While traveling through the Shenandoah Valley one day, they stopped at the Rockingham County School Board offices, where they met Scott Hand (’79, ’80M), director of pupil personnel services. He took them to visit county schools. What the Weeses found was a community supportive of autism and engaged with a university replete with services and opportunities to help their sons.

It’s not uncommon for parents to seek out a school district that will support their child and then move there, says Keri Bethune, coordinator of the autism certificate program at JMU, because support for children and families is essential in addressing autism and its many ramifications.

What the Weeses found was a community supportive of autism and a university replete with services and opportunities to help their sons.

Diagnosis: Mystery

First identified in 1911 as a subgroup of schizophrenia, Autism Spectrum Disorder is a developmental disability causing social, communicative and behavioral difficulties. It became a separate diagnosis in the 1940s, but until the 1960s parents were routinely advised to institutionalize their children. The assumption was that nothing could be done for children locked in their own minds, some without the ability to speak and many without the skills to interact socially.

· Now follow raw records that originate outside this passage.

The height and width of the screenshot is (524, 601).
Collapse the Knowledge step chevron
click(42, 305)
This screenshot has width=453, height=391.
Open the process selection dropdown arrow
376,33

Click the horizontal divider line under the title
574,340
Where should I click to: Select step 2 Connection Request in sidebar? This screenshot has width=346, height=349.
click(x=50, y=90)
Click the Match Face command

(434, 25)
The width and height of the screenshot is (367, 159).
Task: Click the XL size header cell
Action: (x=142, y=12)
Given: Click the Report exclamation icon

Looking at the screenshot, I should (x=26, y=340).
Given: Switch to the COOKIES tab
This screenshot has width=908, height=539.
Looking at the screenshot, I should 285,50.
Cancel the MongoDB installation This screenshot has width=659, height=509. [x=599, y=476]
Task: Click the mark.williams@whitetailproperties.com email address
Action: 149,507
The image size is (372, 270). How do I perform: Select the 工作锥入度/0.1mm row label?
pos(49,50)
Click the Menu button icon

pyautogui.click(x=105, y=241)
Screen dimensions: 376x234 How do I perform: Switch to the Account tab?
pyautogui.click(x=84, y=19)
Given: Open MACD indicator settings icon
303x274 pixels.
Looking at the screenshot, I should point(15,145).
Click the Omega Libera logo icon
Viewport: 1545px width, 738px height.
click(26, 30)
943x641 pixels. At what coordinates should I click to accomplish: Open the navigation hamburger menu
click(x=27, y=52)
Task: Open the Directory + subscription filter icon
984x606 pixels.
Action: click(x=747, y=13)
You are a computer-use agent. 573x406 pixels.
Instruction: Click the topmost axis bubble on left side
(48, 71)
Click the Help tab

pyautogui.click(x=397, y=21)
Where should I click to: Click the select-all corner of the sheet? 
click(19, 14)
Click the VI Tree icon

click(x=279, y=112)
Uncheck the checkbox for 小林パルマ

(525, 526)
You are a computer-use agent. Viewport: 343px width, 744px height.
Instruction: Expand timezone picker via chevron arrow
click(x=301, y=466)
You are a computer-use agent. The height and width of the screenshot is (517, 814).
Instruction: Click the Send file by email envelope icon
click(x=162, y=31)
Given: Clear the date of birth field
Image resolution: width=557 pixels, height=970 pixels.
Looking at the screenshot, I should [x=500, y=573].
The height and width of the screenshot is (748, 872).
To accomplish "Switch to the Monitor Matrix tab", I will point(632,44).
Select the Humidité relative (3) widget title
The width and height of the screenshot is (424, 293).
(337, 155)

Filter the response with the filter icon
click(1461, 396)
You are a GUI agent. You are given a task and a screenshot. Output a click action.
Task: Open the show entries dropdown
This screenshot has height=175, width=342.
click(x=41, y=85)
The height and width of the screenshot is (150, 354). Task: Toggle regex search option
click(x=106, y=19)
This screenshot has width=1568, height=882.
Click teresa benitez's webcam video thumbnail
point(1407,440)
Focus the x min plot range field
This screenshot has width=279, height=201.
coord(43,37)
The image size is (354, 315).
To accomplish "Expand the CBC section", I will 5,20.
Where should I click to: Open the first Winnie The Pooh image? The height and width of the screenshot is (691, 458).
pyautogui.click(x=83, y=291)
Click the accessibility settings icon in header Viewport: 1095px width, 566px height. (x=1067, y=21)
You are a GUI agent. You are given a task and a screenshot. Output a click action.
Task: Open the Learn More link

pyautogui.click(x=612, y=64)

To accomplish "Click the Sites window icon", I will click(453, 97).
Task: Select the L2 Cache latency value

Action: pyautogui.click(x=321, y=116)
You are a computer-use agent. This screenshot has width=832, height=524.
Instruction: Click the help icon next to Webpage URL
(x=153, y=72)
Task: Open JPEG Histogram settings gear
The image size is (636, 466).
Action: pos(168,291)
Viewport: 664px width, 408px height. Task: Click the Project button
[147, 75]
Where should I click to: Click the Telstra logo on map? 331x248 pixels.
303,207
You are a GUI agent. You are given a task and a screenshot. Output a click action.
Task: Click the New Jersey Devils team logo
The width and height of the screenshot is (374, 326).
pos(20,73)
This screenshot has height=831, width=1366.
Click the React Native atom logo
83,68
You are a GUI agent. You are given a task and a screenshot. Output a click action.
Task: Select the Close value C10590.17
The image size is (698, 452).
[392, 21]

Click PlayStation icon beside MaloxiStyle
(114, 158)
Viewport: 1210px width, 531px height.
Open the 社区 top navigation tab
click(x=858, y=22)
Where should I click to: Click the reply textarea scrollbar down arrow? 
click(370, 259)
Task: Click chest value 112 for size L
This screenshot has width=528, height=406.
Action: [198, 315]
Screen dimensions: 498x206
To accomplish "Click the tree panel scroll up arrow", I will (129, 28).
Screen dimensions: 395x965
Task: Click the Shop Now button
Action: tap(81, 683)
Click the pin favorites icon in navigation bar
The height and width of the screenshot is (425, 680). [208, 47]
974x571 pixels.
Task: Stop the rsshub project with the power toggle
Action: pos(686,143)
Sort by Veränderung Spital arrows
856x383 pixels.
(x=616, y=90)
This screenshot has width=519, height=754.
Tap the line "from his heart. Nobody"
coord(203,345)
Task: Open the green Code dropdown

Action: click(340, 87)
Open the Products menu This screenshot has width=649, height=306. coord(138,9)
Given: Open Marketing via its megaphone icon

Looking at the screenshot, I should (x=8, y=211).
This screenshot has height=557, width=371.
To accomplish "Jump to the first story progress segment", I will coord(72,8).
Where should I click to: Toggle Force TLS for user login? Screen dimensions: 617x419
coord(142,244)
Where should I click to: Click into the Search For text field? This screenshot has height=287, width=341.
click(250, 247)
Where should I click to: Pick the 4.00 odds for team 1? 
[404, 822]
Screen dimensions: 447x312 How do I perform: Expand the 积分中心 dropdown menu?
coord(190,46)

Autism has been blamed on everything from a lack of mother’s love to genetics to environment to vaccines — the latter, a myth discredited by multiple scientific studies. Real progress in addressing autism began in the 1980s, when treatment options emerged and parental pressure, allied with professionals, began to unlock a diagnosis that had created more mystery and anxiety than clarity.

Gay Finlayson (’76) understood the anxiety. More than three decades ago, she and her family were living with a child they did not understand. The only diagnosis Finlayson received for her daughter, Marit, was Pervasive Developmental Disorder Not Otherwise Specified. In other words, no one really knew what was wrong.

Finlayson, though, had an advocate in her mother, Elizabeth Finlayson, founder of JMU’s Bachelor of General Studies program (now the Bachelor of Individualized Studies). “My mother’s connection to the world of higher education was important,” Finlayson says. In fact, it was her mother’s encouragement that led Finlayson to have her daughter evaluated at JMU’s Child Development Center. The diagnosis was autism.

Getting a correct diagnosis was only the beginning for Finlayson. Her insurance company dropped the family, and services were extremely limited, creating a problematic irony: “Most families had to wait for services,” she says, yet Finlayson knew the earlier the intervention, the better the outcome.

Finlayson’s answer was to advocate for her family, which would soon expand to three children, including a son also diagnosed with autism — a coincidence that is not uncommon. Her personal journey became one that thousands of parents travel in search of help for their children.

The promise of successful treatments

For many years, insurance companies refused to pay for autism services, offering a single excuse: There is no viable treatment. Parents disagreed. Research in applied behavioral analysis, along with extensive and growing anecdotal evidence, convinced them that treatment was indeed possible.

“What happened,” says Trevor Stokes, professor of graduate psychology and a licensed applied behavioral analyst, “is that the parents who were the consumers of services … could see that it was effective.” When pediatricians diagnosed autism and prescribed ABA treatments, he says, insurance companies, persuaded by research — much of it emanating from universities — were compelled to comply.

Despite the acknowledgement that ABA worked, there were other limiting factors: Who, for instance, would provide the prescribed treatment, especially as the number of diagnoses skyrocketed? According to the Centers for Disease Control, today 1 in 68 children is identified with ASD, an increase due in part to greater public awareness and an expanded definition. In 2013, the American Psychiatric Association revised the Diagnostic and Statistical Manual of Mental Disorders to lump together several diagnoses, including Asperger’s, a mild form of autism, under the single Autism Spectrum Disorder.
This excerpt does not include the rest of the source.